Twenty-four is the number of species that Minion can analyze simultaneously. Hundreds of thousands of sequences go through the protein-based microchannels of the thin layer of nanopores of the Minion flowcell, deciphered by the device according to the letter sequence characteristic of every species. This time Anita has prepared 6 different DNA samples belonging to reptiles, amphibians and mammals. This DNA, once extracted, purified and amplified, will reveal the identity of another 6 inhabitants of the Kabobo forests.
One of the samples is from the famous pangolin skin received a few days ago. The others come from a Cephalophus, a small forest antelope, a Xenopus and a Leptopelis, two amphibians, a snake of the Lycophidion variety and a lizard of the Trachylepis type. The comparison between the obtained sequence and the ones present in the GenBank will allow us to define the genetic divergence with the most similar species published to date.
“We downloaded from the database all the data belonging to the Concordati group. This allows us to carry out the comparison (technically called blast) offline, that is, without needing to have an internet connection. Massimo sits at his computer to verify the outcome of the blast, “What do you expect to find?”, I ask Anita, “ First of all a confirmation that the treatment of the DNA has been effective, by which I mean that it hasn’t been tainted by our skin fragments or saliva, and that we haven’t contaminated the samples with each other. If the comparison confirms that the pangolin is indeed a pangolin, and the antelope is an antelope, it will mean that it has all gone to plan and the two animals’ DNA are pure.

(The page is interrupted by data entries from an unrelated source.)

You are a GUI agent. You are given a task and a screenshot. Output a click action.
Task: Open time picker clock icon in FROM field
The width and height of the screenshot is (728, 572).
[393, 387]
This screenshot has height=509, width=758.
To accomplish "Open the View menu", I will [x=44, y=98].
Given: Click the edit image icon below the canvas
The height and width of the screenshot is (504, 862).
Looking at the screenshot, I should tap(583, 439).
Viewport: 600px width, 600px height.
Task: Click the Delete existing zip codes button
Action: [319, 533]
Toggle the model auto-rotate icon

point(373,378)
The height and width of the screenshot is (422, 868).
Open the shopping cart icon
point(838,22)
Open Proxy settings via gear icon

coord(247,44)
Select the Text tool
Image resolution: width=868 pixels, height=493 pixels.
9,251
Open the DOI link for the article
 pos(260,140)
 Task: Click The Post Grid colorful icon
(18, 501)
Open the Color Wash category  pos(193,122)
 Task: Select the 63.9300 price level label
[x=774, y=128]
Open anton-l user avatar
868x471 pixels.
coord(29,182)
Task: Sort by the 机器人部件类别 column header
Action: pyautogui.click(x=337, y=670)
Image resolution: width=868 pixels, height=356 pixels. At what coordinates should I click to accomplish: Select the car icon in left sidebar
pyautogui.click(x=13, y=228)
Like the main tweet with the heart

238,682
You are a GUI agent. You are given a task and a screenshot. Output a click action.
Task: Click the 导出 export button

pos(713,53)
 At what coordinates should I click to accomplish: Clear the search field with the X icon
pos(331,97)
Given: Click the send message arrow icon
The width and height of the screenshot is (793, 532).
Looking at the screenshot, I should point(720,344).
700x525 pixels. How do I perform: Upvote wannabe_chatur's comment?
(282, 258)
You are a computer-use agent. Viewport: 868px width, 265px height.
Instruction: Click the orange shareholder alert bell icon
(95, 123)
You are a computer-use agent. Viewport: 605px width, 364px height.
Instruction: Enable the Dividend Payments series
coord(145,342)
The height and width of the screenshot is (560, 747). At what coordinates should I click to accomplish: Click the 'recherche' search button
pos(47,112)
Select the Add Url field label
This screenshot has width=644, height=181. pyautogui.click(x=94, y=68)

Okay, it is the moment we have been waiting for. Massimo presents the results: in the case of the Trachylepis maculilabris lizard and the Xenopus victorianus amphibian, the sequencing shows us 99% similarities. Anita rejoices. It’s all gone well, the species have been confirmed. The tree pangolin shows a 97% similarity, leaving a 3% difference with the GenBank’s documented species. This result appears to confirm the level of isolation in these forests, just as the 4% divergence of the Leptopelis type does. In regard to the antelope’s blast, or rather the comparison of our sequence with those in the data bank, we find an analogy of 96% with the Cephalopus Callipygus, a species widespread only in western Africa, in an area 2000km away from our location.
“The sister species”, Michele explains, “is the C. Weynsi, whose sequence is not present in the GenBank. The correspondence with other local species (C. nigrifrons, C. silvicultor e C. dorsalis, C. leucogaster) is lower, between 94 and 95%. This excludes the possibility of our sample belonging to one of these species. Further research is necessary to understand if the antelope to which the sample belongs is a C. Weynsi or another. These first results, which will need to be confirmed with further analysis, are the first concrete contribution of the Kabobo Expedition to establishing a new National Park in this area.